The results showed the following: (1) Resources: There was no significant difference in the use of energy resources between the two conventional groups. The overall energy use was significantly lower for the organic farm group in comparison to the conventional groups, and it was the total lower use of fossil fuels that explained this difference. The use of non-renewable resources for nutrient supply (P and K) was also significantly lower for the organic group. (2) Land use: The yearly land use for producing one kg of milk was significantly higher for the organic group, for the arable land, as well as the natural grazing areas. (3) Pesticides: The pesticide use was 71-81 mg active substance per kg milk for the conventional groups, with no significant difference between them. In the organic group the average pesticide use was 7.8 mg active substance per kg milk, which was due to the conventional feed ingredients in the purchased feed. (4) GHG emissions: The variation between farms was large, ranging from 760 to 1260 g CO₂ eq/kg milk for the conventional farms and 730 to 1110 g CO₂ eq/kg milk for the organic farms, and consequently no significant differences between the three farm groups. (5) Ammonia and nitrous oxide emissions: The calculated emissions/ha of arable land were highest in the Conv High group due to the higher livestock density in this group, but the difference with the other groups was not significant when expressed per kg milk. (6) Farm N surplus: The numbers were respectively 166, 122 and 66 kg N/ha for Conv High, Conv Med and Org, the latter being significantly different from the other groups.
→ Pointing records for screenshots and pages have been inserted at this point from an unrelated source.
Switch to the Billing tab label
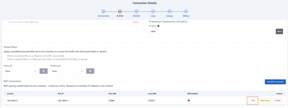Image resolution: width=288 pixels, height=108 pixels. (186, 16)
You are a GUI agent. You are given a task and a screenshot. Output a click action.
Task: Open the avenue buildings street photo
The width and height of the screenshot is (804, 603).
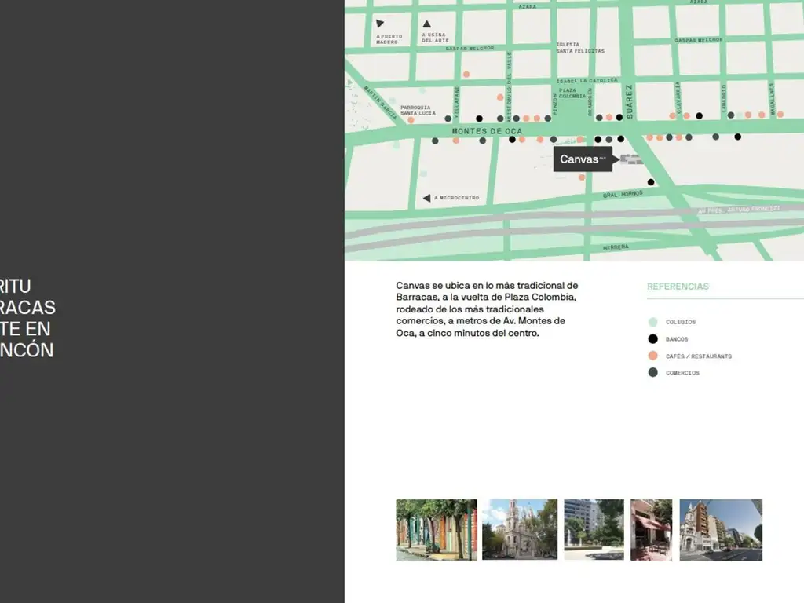click(x=720, y=530)
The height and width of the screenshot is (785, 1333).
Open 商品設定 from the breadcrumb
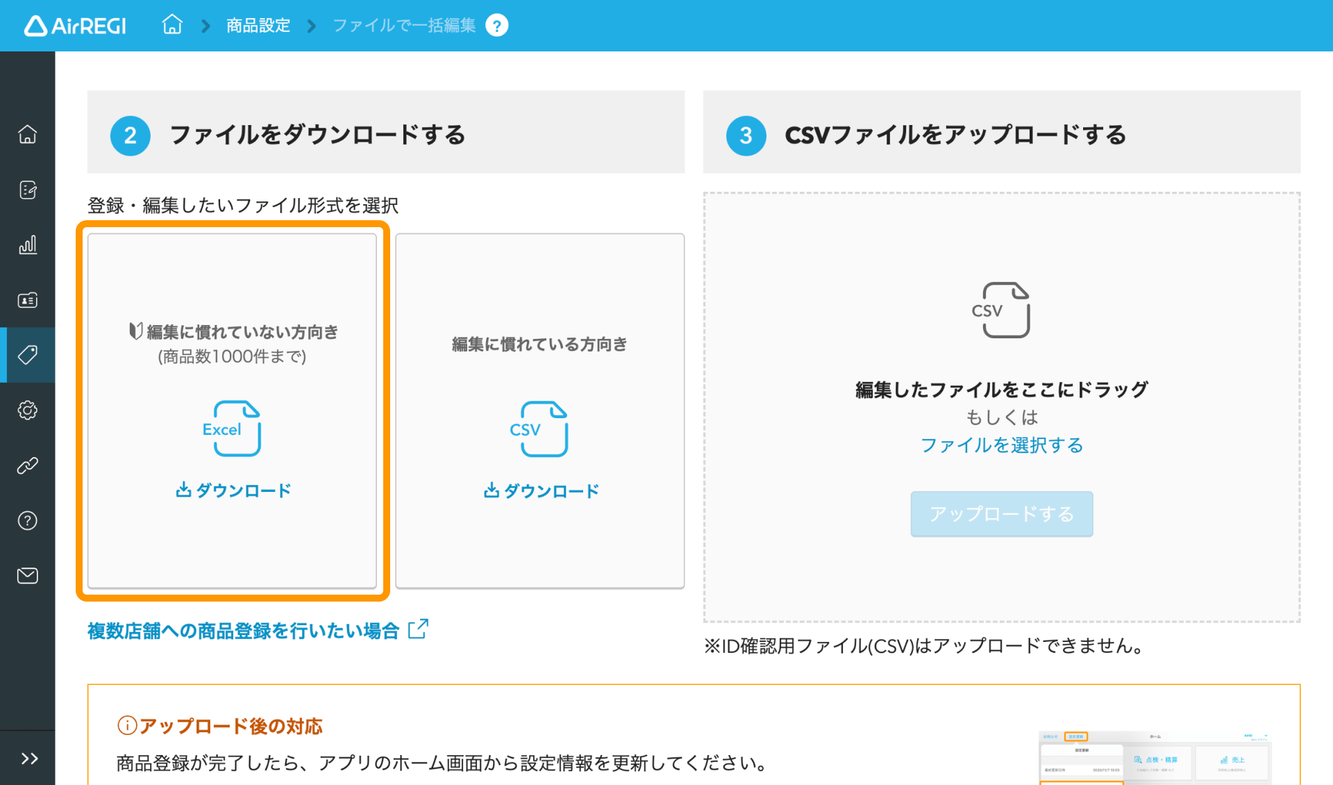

In summary: Although LCI data were collected from 23 dairy farms in an area with uniform and favourable conditions for milk production, the results showed large variations between farms. Better knowledge of these variations and their cause can assist benchmarking and environmental improvement on farms. The differences in parameters between the two conventional groups were mostly not significant, but the organic farms had significantly lower use of fossil energy, P and pesticides, and larger land use. Greenhouse gas emissions did not differ between production system. The N-surplus was lower at the organic farms, but there was no significant difference between farm groups in the area-based nitrate leaching. The area-based ammonia emissions were primarily due to livestock density and not production system.